AIM OF THE EXERCISE: What follows is a set of records; repeat them exactly, without the pictures.

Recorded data

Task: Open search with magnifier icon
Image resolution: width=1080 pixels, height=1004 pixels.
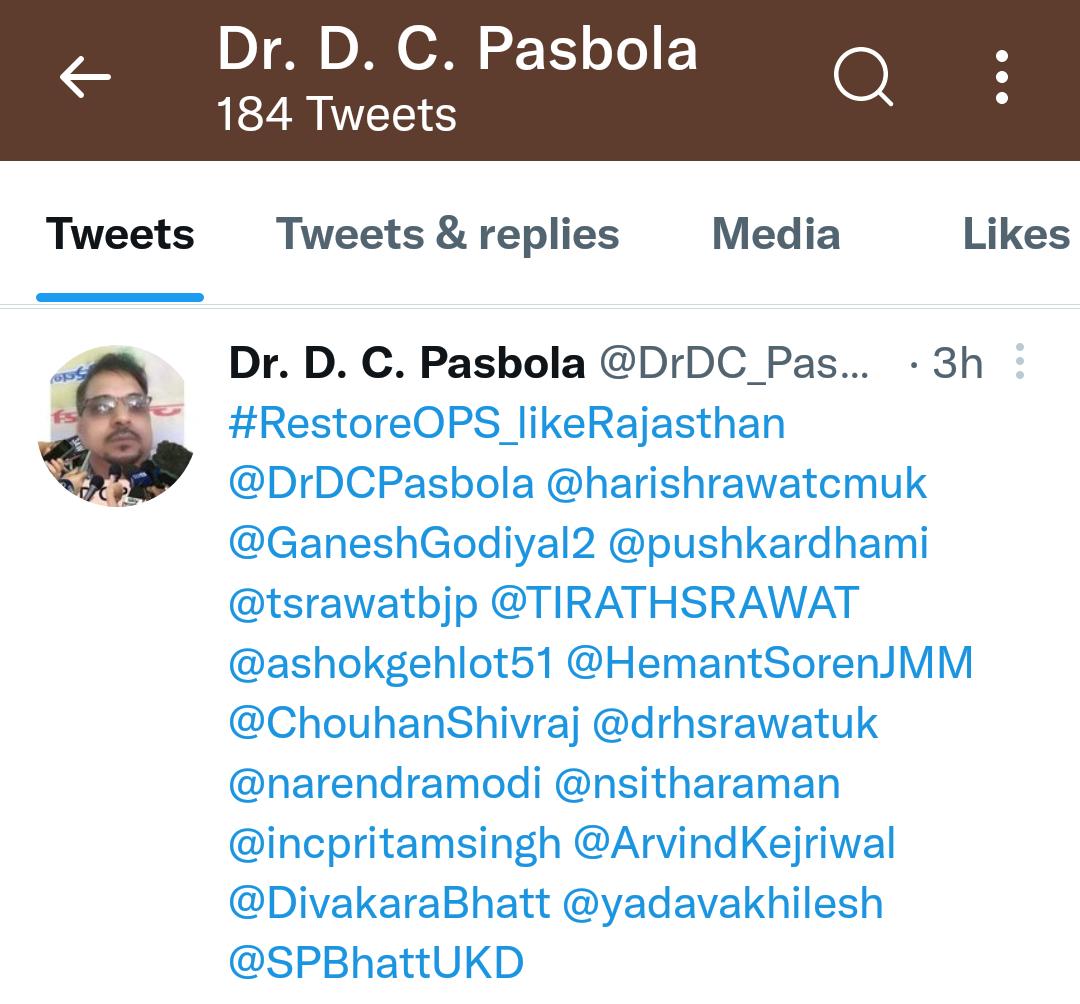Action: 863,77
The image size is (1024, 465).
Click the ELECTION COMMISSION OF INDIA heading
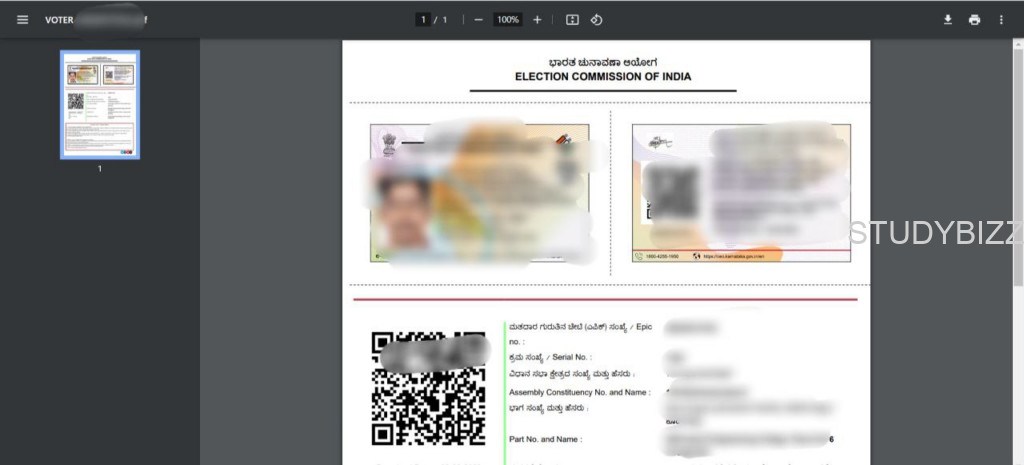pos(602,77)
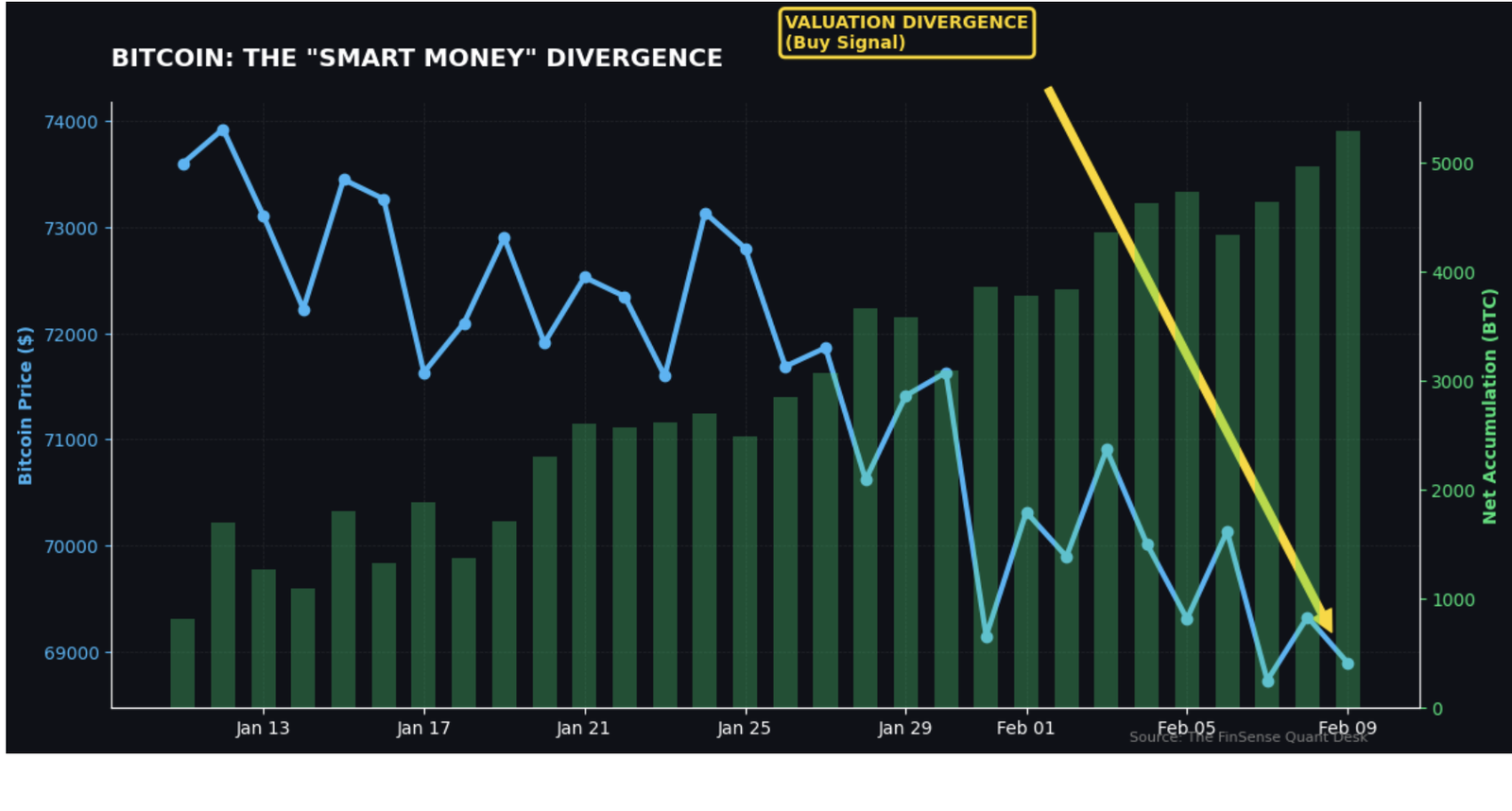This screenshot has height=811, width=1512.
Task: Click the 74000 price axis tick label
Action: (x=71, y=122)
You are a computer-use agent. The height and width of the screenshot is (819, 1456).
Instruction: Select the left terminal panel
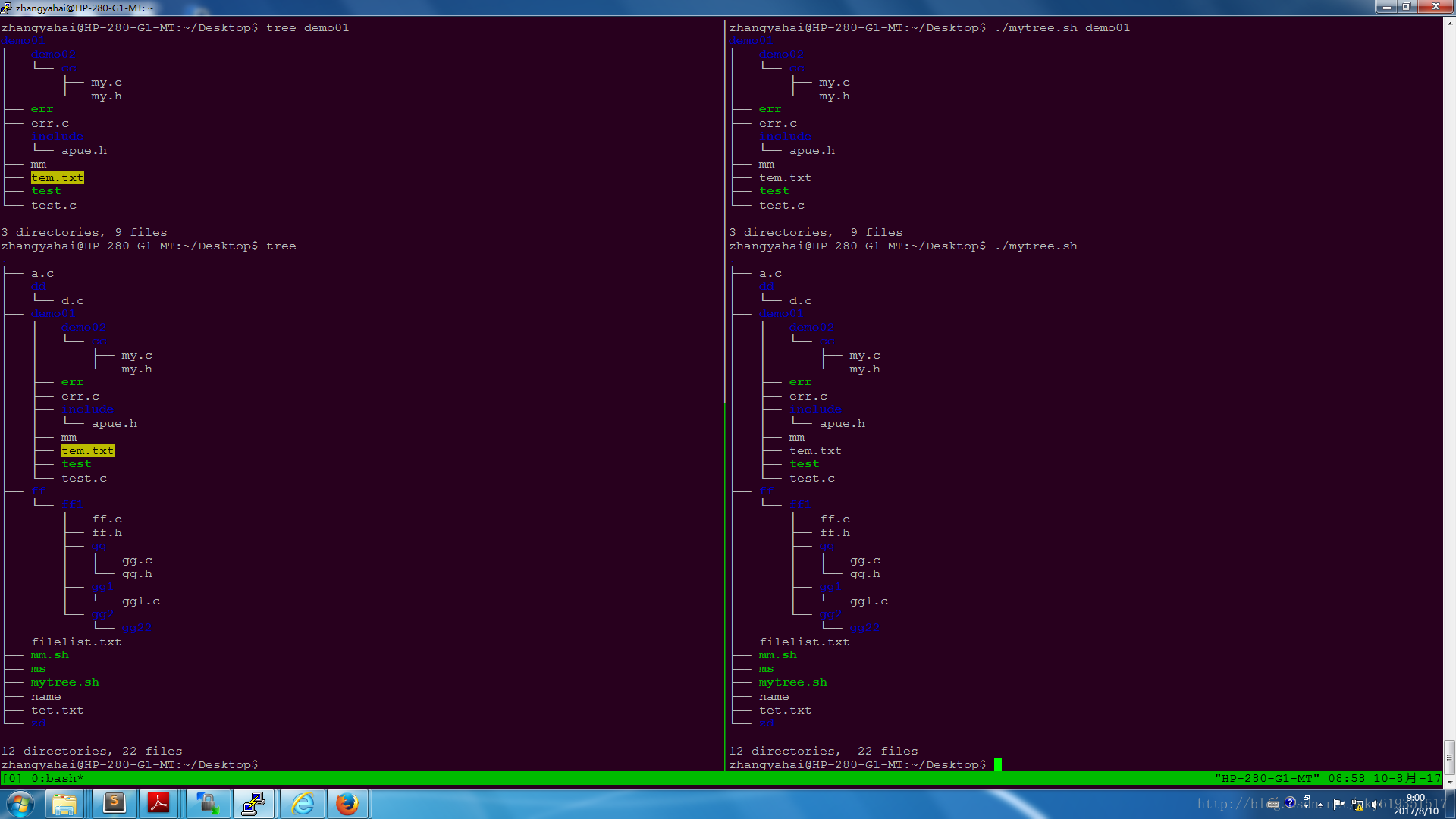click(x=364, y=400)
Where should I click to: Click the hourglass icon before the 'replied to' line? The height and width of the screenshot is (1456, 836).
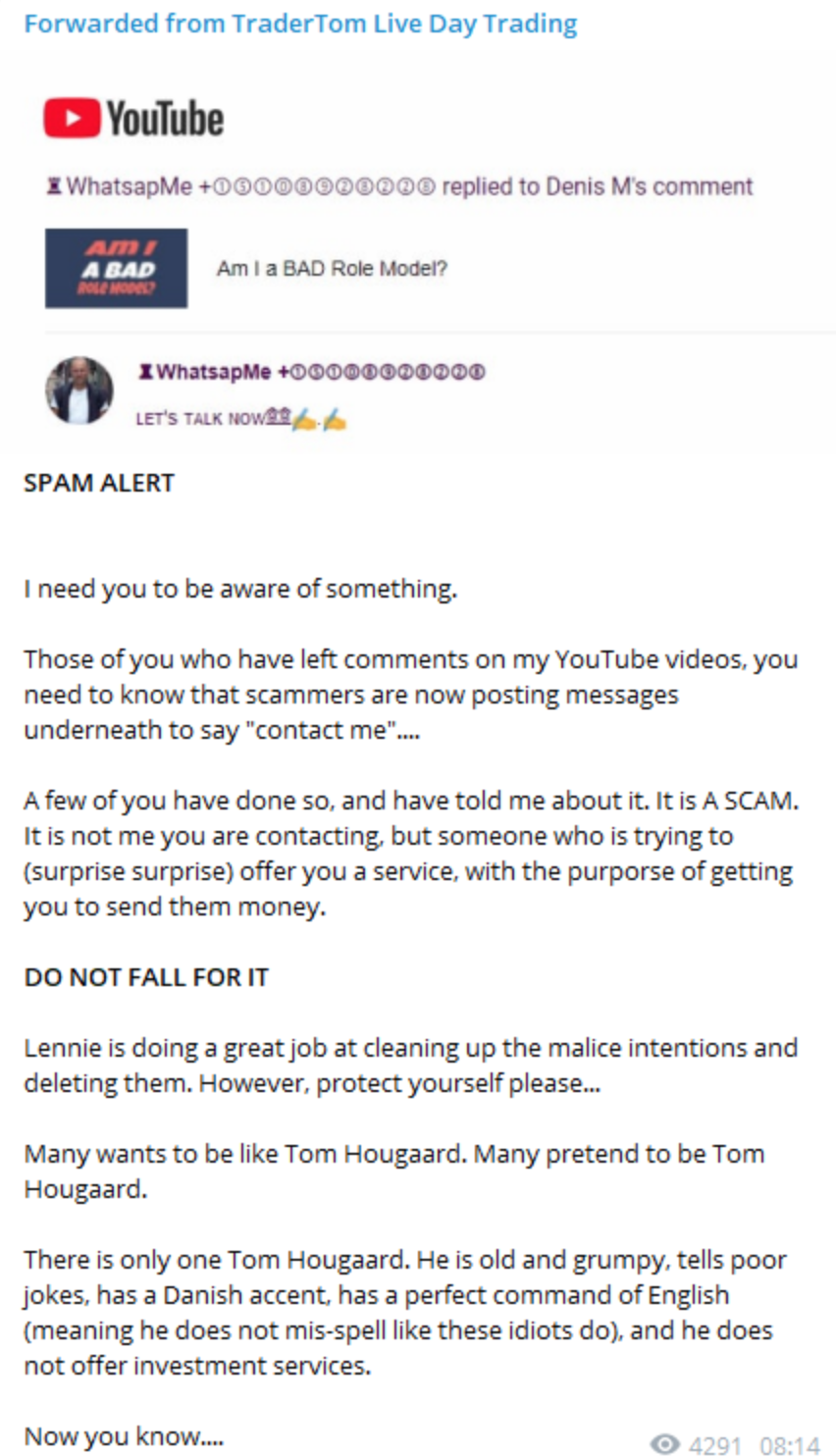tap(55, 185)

SOLVED EXERCISE:
Task: Open search with magnifier icon
Image resolution: width=1080 pixels, height=1004 pixels.
Action: 863,77
The image size is (1024, 465).
Click the ELECTION COMMISSION OF INDIA heading
pos(602,77)
This screenshot has height=811, width=1512.
Task: Click the 74000 price axis tick label
Action: (x=71, y=122)
You are a computer-use agent. The height and width of the screenshot is (819, 1456).
Instruction: Select the left terminal panel
click(x=364, y=400)
Where should I click to: Click the hourglass icon before the 'replied to' line? The height and width of the screenshot is (1456, 836).
tap(55, 185)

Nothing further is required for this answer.